▸ EXTRACTED DATA
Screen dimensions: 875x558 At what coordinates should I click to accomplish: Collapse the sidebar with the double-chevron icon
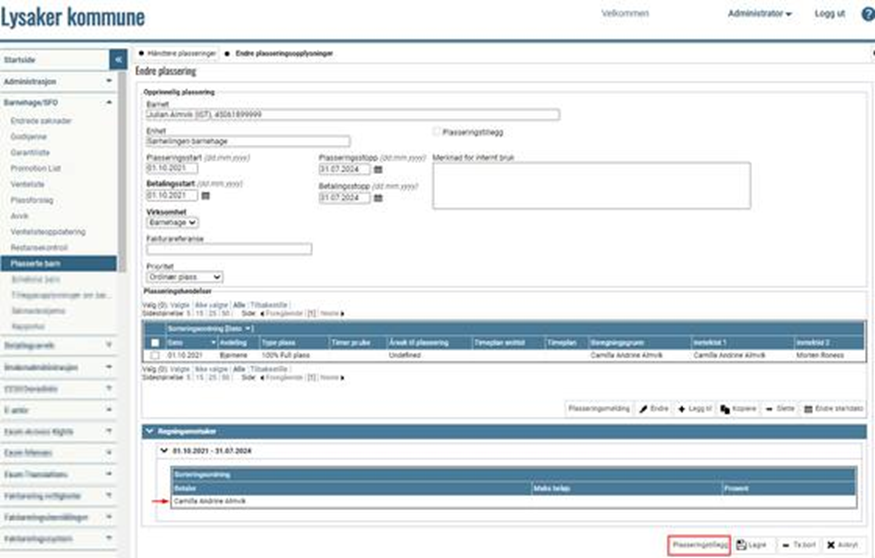coord(118,60)
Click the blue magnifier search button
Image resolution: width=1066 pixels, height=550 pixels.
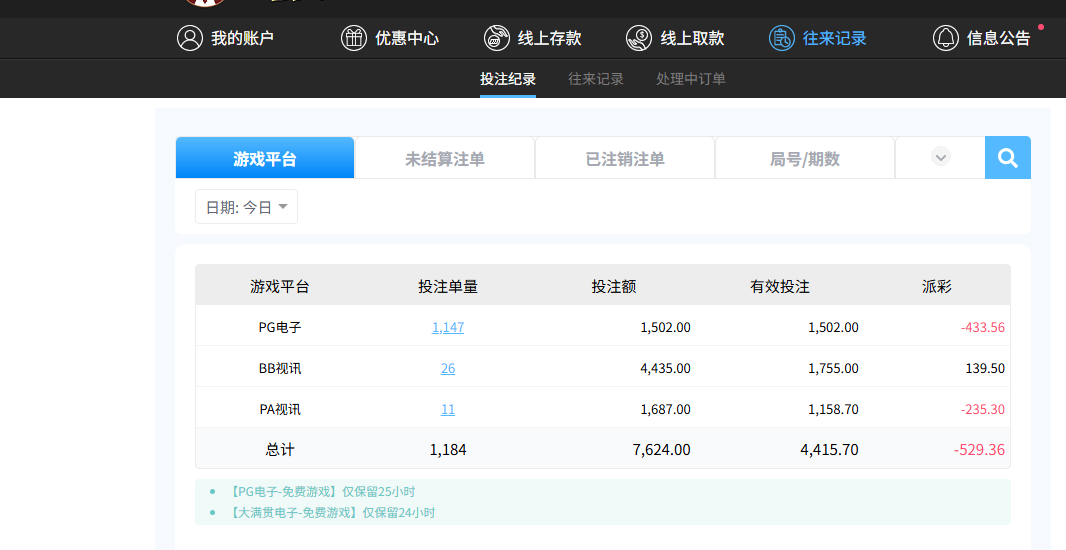[1007, 158]
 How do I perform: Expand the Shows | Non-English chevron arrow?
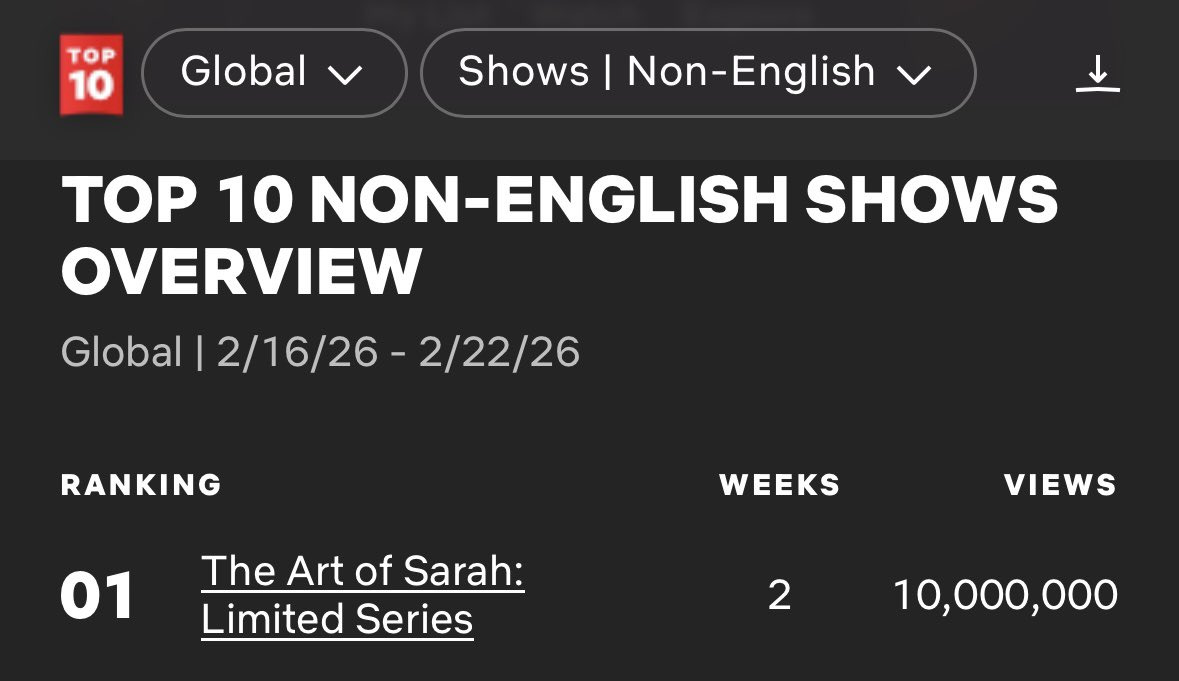pos(914,75)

▸ PROBLEM
In your copy of the material, match every word exactly and include no pictures.

▸ TASK RESULT
Screen dimensions: 875x558 At what coordinates should I click to accomplish: Collapse the sidebar with the double-chevron icon
coord(118,60)
Click the blue magnifier search button
Image resolution: width=1066 pixels, height=550 pixels.
[1007, 158]
 How do I perform: Expand the Shows | Non-English chevron arrow?
pos(914,75)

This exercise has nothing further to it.